# YOUR GOAL:
Of the records that follow, copy only the lines from the line containing "Where should I click to: Open the Modify" to the line containing "Task: Select Empresas in the sidebar menu", both included, exactly as written.

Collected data
────────

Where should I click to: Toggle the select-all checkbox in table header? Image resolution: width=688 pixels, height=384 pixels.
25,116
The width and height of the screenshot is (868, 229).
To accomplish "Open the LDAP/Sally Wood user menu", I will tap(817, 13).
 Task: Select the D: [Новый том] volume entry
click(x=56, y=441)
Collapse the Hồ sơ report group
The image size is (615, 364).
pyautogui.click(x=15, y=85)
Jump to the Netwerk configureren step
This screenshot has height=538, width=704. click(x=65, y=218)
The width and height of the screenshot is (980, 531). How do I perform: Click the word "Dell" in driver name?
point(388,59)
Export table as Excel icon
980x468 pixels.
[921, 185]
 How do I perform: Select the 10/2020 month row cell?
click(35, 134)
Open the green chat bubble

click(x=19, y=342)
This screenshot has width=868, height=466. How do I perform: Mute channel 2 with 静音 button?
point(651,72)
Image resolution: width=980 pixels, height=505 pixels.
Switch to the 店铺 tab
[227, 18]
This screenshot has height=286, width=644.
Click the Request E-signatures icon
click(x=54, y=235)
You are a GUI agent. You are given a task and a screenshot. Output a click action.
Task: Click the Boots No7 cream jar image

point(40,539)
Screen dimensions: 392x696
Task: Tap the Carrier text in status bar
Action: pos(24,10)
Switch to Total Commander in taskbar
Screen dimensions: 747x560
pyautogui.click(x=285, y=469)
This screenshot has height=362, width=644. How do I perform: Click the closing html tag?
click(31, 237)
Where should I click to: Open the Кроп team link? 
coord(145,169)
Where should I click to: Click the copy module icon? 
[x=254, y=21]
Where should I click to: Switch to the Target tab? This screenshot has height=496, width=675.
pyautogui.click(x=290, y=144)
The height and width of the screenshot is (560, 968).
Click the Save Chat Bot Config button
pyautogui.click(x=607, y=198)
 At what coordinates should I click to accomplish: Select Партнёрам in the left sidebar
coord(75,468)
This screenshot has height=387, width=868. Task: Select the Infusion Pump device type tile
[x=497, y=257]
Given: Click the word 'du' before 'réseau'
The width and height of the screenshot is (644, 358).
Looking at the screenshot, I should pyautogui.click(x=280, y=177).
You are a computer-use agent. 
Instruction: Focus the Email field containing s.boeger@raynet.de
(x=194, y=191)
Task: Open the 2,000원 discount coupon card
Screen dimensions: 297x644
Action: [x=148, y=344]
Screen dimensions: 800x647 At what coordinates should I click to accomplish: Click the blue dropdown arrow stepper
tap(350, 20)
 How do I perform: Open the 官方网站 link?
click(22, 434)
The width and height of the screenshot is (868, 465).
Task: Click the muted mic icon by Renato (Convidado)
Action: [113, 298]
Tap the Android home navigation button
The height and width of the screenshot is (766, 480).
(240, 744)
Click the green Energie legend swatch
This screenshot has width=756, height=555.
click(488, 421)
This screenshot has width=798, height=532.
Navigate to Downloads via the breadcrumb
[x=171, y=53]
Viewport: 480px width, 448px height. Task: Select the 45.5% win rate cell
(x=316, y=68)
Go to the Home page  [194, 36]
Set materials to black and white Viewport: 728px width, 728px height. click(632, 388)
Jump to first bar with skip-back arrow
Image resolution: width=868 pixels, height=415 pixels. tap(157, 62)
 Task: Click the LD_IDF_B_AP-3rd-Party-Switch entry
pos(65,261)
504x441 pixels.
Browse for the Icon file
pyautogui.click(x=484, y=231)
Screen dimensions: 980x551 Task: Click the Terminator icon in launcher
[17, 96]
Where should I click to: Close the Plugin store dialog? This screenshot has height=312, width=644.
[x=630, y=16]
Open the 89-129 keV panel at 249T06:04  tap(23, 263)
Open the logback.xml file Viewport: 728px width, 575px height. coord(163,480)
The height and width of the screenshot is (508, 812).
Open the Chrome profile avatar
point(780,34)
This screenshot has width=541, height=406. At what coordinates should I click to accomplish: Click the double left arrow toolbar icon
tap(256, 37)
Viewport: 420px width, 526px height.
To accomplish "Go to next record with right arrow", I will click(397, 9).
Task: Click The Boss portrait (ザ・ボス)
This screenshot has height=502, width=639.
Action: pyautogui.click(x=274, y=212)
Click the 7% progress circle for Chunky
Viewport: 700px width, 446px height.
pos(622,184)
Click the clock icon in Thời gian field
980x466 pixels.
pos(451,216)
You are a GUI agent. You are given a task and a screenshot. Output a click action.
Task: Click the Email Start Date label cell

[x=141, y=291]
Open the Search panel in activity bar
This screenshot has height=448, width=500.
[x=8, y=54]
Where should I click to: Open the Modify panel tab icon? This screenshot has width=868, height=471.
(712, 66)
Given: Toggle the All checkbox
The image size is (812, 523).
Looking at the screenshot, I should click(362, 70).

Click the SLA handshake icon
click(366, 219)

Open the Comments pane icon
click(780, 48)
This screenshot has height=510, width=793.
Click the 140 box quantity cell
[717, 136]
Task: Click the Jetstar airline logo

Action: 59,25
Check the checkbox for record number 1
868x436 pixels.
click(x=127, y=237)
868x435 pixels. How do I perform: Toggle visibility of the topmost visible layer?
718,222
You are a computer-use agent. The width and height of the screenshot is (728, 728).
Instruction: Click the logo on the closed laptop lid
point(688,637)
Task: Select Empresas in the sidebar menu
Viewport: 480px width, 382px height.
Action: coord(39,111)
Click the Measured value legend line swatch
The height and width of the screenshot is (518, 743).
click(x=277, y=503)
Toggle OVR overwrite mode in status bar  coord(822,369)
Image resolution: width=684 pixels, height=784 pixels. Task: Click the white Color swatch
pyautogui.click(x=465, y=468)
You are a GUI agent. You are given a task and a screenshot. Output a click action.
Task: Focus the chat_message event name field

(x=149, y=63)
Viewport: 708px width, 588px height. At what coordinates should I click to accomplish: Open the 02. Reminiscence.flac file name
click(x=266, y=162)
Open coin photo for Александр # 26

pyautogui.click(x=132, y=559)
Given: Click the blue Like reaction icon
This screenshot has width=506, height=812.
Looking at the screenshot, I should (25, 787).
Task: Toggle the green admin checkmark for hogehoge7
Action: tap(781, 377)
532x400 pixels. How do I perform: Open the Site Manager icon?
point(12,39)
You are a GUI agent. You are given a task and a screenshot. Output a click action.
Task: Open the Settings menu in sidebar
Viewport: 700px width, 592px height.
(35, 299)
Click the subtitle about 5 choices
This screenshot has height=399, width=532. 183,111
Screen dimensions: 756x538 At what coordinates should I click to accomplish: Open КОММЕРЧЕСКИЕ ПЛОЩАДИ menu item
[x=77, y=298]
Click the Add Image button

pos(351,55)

────────

# SOLUTION TO THE EXERCISE:
Where should I click to: Open the Modify panel tab icon? This screenshot has width=868, height=471.
(712, 66)
Given: Toggle the All checkbox
The image size is (812, 523).
Looking at the screenshot, I should click(362, 70).

Click the SLA handshake icon
click(366, 219)

Open the Comments pane icon
click(780, 48)
This screenshot has height=510, width=793.
Click the 140 box quantity cell
[717, 136]
Task: Click the Jetstar airline logo

Action: 59,25
Check the checkbox for record number 1
868x436 pixels.
click(x=127, y=237)
868x435 pixels. How do I perform: Toggle visibility of the topmost visible layer?
718,222
You are a computer-use agent. The width and height of the screenshot is (728, 728).
Instruction: Click the logo on the closed laptop lid
point(688,637)
Task: Select Empresas in the sidebar menu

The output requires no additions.